Primo incontro del neo assessore alle Attività produttive della Regione, Mario Melazzini, con le categorie economiche cremonesi, questo pomeriggio, 15 maggio in Camera di Commercio. Su iniziativa del vicepresidente della stessa commissione Carlo Malvezzi, l’assessore aveva visitato, in mattinata, lo stabilimento Auricchio di Pieve S. Giacomo. Proprio il presidente della Camera di Commercio ha inquadrato il contesto economico cremonese, con l’importante peso delle esportazioni in area europea – l’85% di tutto l’export cremonese – e un trend in ascesa (+4,7% tendenziale nel quarto trimestre 2012, dato più elevato della media lombarda), con un ruolo rilevante dei settori chimico (10%) e alimentare (13%). Tra i punti critici segnalati da Giandomenico Auricchio, il difficile accesso al credito e la necessità di creare reti di impresa per favorire la loro internazionalizzazione. Richiesta anche la semplificazione delle procedure burocratiche, per quanto riguarda gli adempimenti delle imprese e per l’ottenimento dei contributi.
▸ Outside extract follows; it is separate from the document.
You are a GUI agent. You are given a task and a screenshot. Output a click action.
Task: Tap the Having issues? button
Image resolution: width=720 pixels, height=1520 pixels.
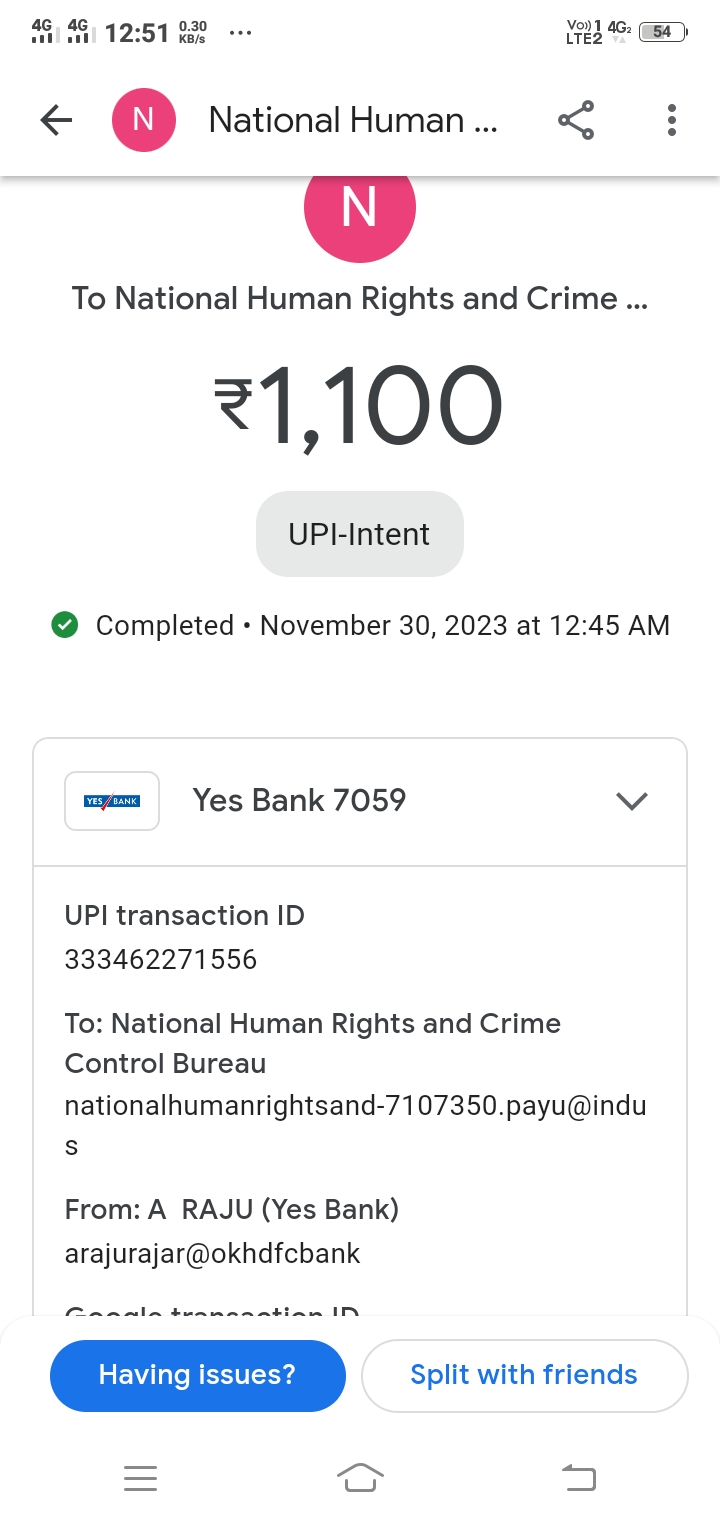197,1375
Hanno poi preso la parola il presidente della Provincia Massimiliano Salini e alcuni dei rappresentanti delle categorie economiche. Tra gli altri, il direttore dell’Associazione Industriali Ernesto Cabrini ha rilanciato la richiesta che la Regione prenda una decisione sul futuro del porto di Cremona e dell’area di Tencara nell’ottica dell’intermodalità e della logistica delle merci. Il porto di Cremona è stato descritto come un enorme monumento alle intenzioni, esiste da una cinquantina d’anni e non è mai stato messo nelle condizioni di funzionare veramente. Non soltanto per i noti problemi di navigabilità del Po, ma anche – ha detto Cabrini, ‘perchè non gode di quelle agevolazioni economiche garantite invece ai porti nazionali. Al porto di Cremona c’è una dogana, come in tutti gli altri porti, se si vuole incentivare gli imprenditori ad utilizzare le vie d’acqua, occorre dare loro motivazioni economiche per farlo’.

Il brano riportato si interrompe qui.